__Problem__. Copy out the lines below word for word, without the pictures.

__Supplied data__.
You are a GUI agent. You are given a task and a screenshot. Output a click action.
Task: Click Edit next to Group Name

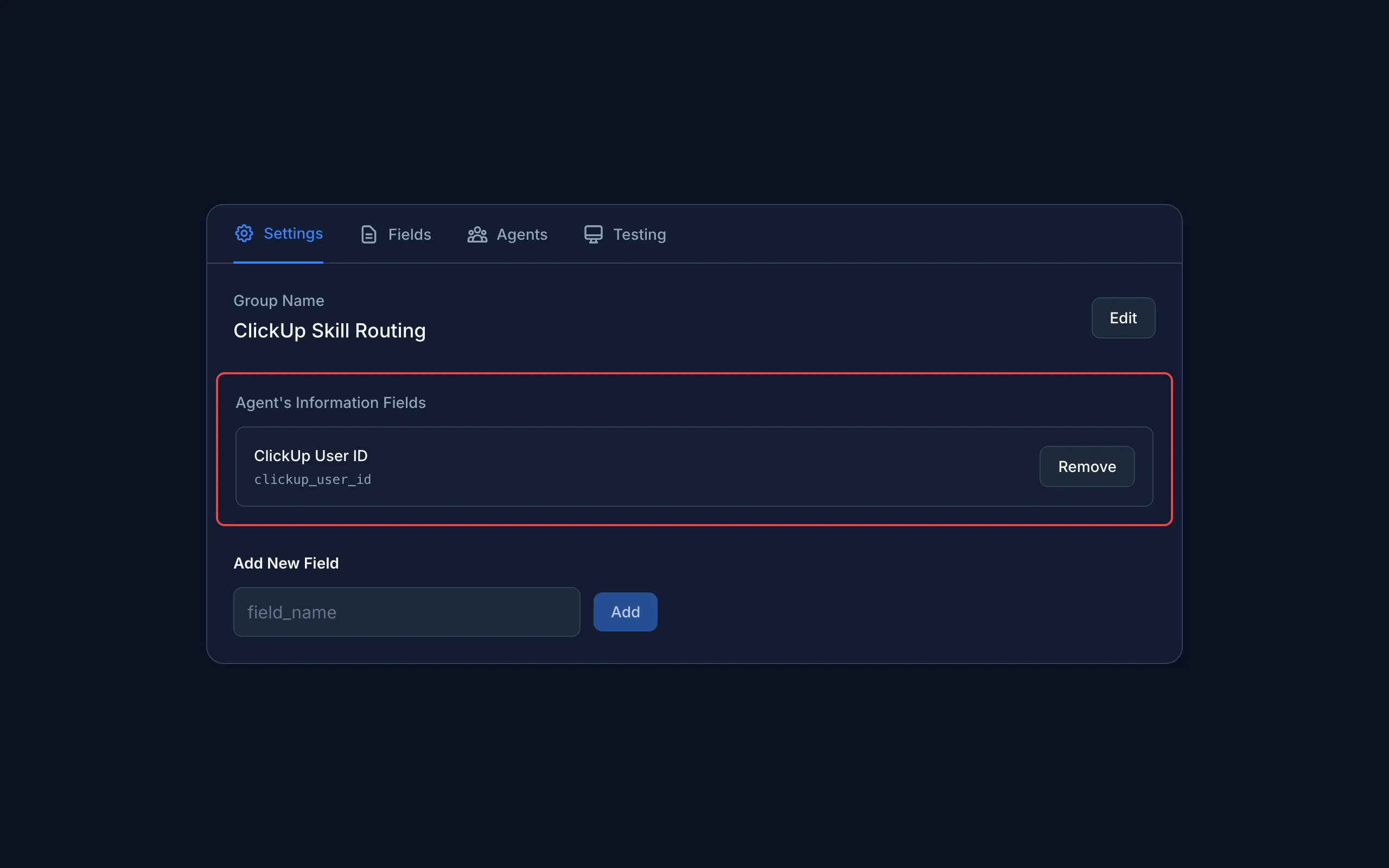point(1123,317)
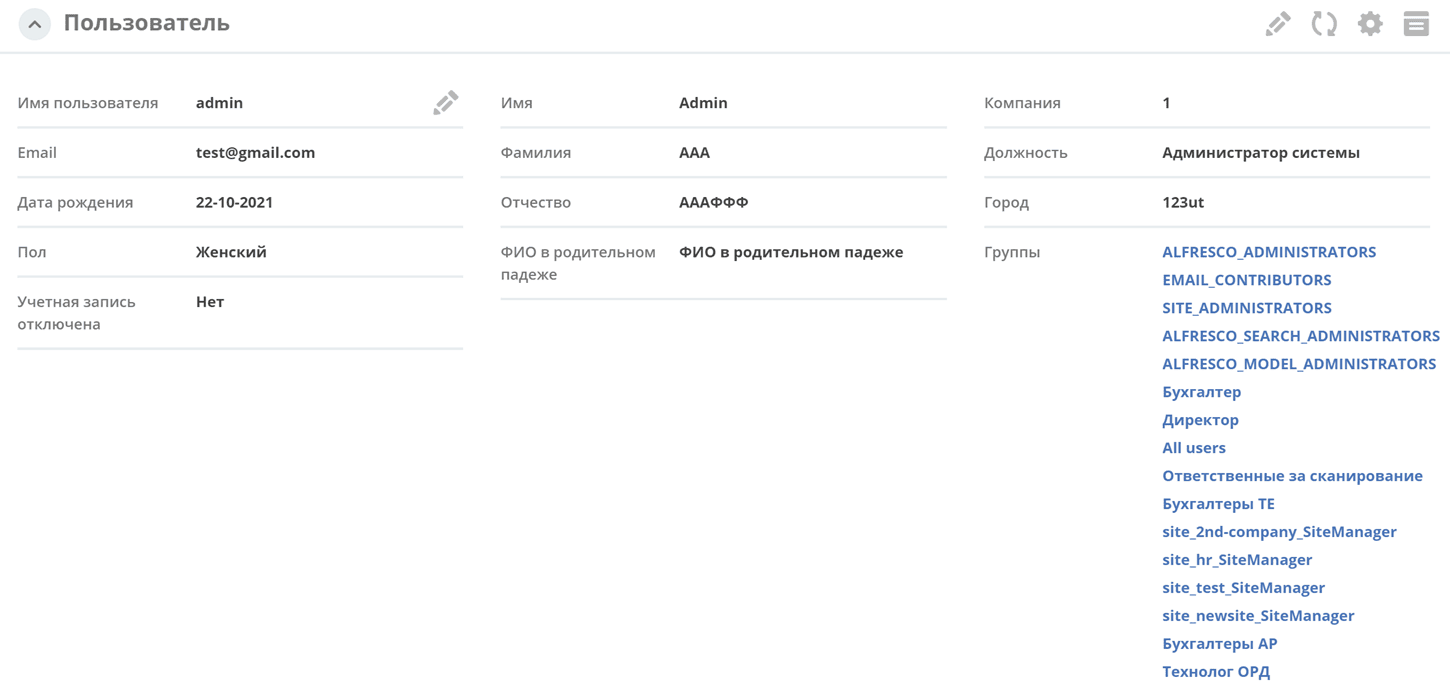This screenshot has height=685, width=1450.
Task: Select the site_hr_SiteManager group link
Action: [x=1237, y=560]
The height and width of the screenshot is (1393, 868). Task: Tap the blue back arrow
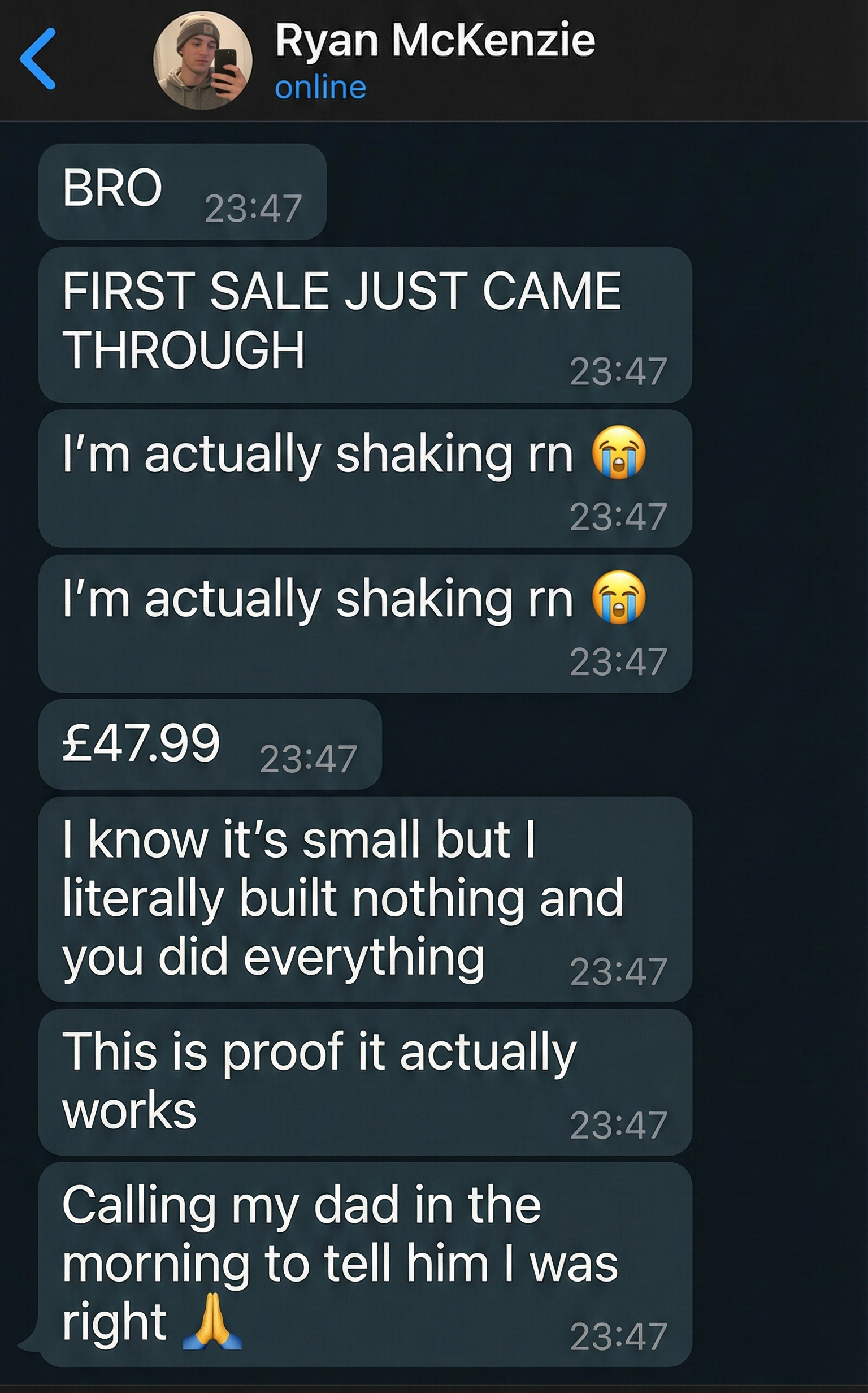[38, 59]
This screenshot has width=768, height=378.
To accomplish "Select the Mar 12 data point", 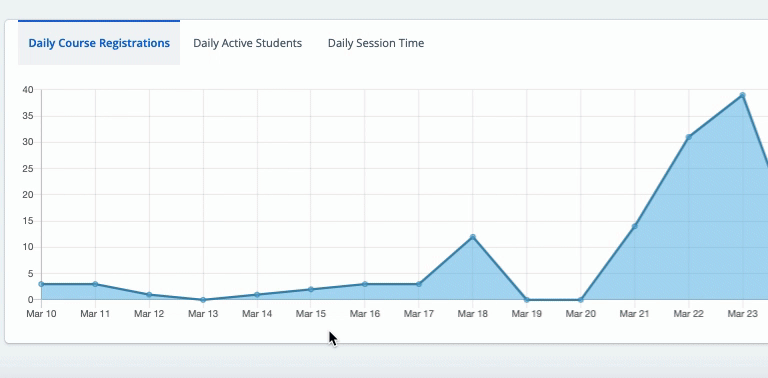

__Answer to the task__.
You are a GUI agent. You are given a task and a screenshot. Output a click action.
Task: Click Edit next to Group Name

point(1123,317)
This screenshot has height=685, width=1450.
Task: Select the site_hr_SiteManager group link
Action: [x=1237, y=560]
The height and width of the screenshot is (1393, 868). Task: Tap the blue back arrow
[38, 59]
This screenshot has width=768, height=378.
To accomplish "Select the Mar 12 data point", 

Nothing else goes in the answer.